- **Schriftliche Aufgabe 1**:
Schreibe aus den Zeilen, die weiter unten auf die Rezension folgen, alles von der Zeile mit „unstrung [489, 173]“ bis hinunter zur letzten dieser Zeilen unverändert ab.

- **Textauszug**:
G. de Haan, G. Kamp, A. Lerch, L. Martignon, G. Müller-Christ, H. Nutzinger: Nachhaltigkeit und Gerechtigkeit. Grundlagen und schulpraktische Konsequenzen

Rezensionen

Bildung für nachhaltige Entwicklung: Themen und Herausforderungen

G. de Haan, G. Kamp, A. Lerch, L. Martignon, G. Müller-Christ, H. Nutzinger: Nachhaltigkeit und Gerechtigkeit. Grundlagen und schulpraktische Konsequenzen. Berlin: Springer Verlag, 2008, 260 S., ISBN 978-3-540-85491-3, € 74,95

Rezension von Jürgen Kopfmüller, ITAS

Die wachsende Vielfalt und Komplexität von gesellschaftlichen und natürlichen Entwicklungsprozessen erfordern zugleich rasches wie auch hinreichend fundiertes politisches und gesellschaftliches Handeln. Wissen und Bildung in ausreichendem Umfang und in angemessener Qualität für Bürger und Entscheidungsträger stellen eine zentrale Voraussetzung für die Realisierung einer weltweit nachhaltigen Entwicklung dar. In dem hier vorgestellten Band werden die Planungs- und Handlungserfordernisse zur Umsetzung der Nachhaltigkeitsidee sowie die Möglichkeiten und Herausforderungen der Integration dieses Themenfelds in die Schulpraxis vorgestellt und diskutiert.

1     Hintergrund

Nach nunmehr über zwei Jahrzehnten intensiver wissenschaftlicher, politischer und gesellschaftlicher Debatten über das Leitbild der nachhaltigen Entwicklung sind viele Fragen hinsichtlich seiner ethischen Prägung, seiner theoretischen Fundierung, seiner konzeptuellen Ausgestaltung und seiner Umsetzung in unterschiedlichsten gesellschaftlichen Bereichen gestellt und von verschiedener Seite darauf Antworten gegeben worden. Weitgehende Einigkeit besteht mittlerweile darin, dass es im Kern zugleich um die Erhaltung der natürlichen Lebensgrundlagen und die Gewährleistung eines menschenwürdigen Lebens für alle Menschen gehen muss. Dabei kommt dem Postulat der gerechten Verteilung von Ressourcen, Chancen, Risiken, Belastungen etc. sowohl zwischen gegenwärtigen und künftigen als auch innerhalb der gegenwärtigen Generationen zentrale Bedeutung zu. Gleichwohl sind vielfach noch erhebliche Wissenslücken wie auch Kontroversen über die Frage des „richtigen Wegs“ und daraus resultierende Handlungsbedarfe zu konstatieren. Eine Vielzahl drängender und schwerwiegender Probleme verlangt jedoch nach einer möglichst raschen Umsetzung von mitunter sehr weit reichenden Maßnahmen.

- **Schriftliche Aufgabe 2**:
Entnimm der Rezension oben alles von „Rezension von Jürgen“ bis hinunter zu „vorgestellt und diskutiert.“ wortgetreu.

- **Eingabedaten**:
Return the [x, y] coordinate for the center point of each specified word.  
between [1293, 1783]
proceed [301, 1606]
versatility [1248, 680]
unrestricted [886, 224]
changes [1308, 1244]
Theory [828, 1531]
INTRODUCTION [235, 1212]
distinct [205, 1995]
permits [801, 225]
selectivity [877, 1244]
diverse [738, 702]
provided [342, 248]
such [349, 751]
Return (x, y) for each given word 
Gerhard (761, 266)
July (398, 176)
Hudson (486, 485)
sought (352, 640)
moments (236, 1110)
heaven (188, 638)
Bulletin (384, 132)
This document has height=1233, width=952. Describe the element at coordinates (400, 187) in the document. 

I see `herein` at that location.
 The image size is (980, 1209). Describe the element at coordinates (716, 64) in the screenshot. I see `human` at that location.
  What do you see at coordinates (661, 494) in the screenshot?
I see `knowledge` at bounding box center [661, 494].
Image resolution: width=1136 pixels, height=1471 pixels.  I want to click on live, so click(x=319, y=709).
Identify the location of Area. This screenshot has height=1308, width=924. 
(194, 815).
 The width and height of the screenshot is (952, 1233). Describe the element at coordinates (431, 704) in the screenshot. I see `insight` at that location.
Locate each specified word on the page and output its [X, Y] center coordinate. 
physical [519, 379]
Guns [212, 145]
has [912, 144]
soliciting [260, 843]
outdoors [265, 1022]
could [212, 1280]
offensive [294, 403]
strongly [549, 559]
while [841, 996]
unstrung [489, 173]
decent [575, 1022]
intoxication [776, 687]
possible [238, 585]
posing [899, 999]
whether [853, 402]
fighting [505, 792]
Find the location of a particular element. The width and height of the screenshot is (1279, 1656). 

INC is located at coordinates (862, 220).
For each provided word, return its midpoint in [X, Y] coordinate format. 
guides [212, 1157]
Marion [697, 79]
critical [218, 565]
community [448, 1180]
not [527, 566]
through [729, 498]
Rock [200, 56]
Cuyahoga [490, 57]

- **Fertige Antwort 1**:
unstrung [489, 173]
decent [575, 1022]
intoxication [776, 687]
possible [238, 585]
posing [899, 999]
whether [853, 402]
fighting [505, 792]
Find the location of a particular element. The width and height of the screenshot is (1279, 1656). 

INC is located at coordinates (862, 220).
For each provided word, return its midpoint in [X, Y] coordinate format. 
guides [212, 1157]
Marion [697, 79]
critical [218, 565]
community [448, 1180]
not [527, 566]
through [729, 498]
Rock [200, 56]
Cuyahoga [490, 57]

- **Fertige Antwort 2**:
Rezension von Jürgen Kopfmüller, ITAS

Die wachsende Vielfalt und Komplexität von gesellschaftlichen und natürlichen Entwicklungsprozessen erfordern zugleich rasches wie auch hinreichend fundiertes politisches und gesellschaftliches Handeln. Wissen und Bildung in ausreichendem Umfang und in angemessener Qualität für Bürger und Entscheidungsträger stellen eine zentrale Voraussetzung für die Realisierung einer weltweit nachhaltigen Entwicklung dar. In dem hier vorgestellten Band werden die Planungs- und Handlungserfordernisse zur Umsetzung der Nachhaltigkeitsidee sowie die Möglichkeiten und Herausforderungen der Integration dieses Themenfelds in die Schulpraxis vorgestellt und diskutiert.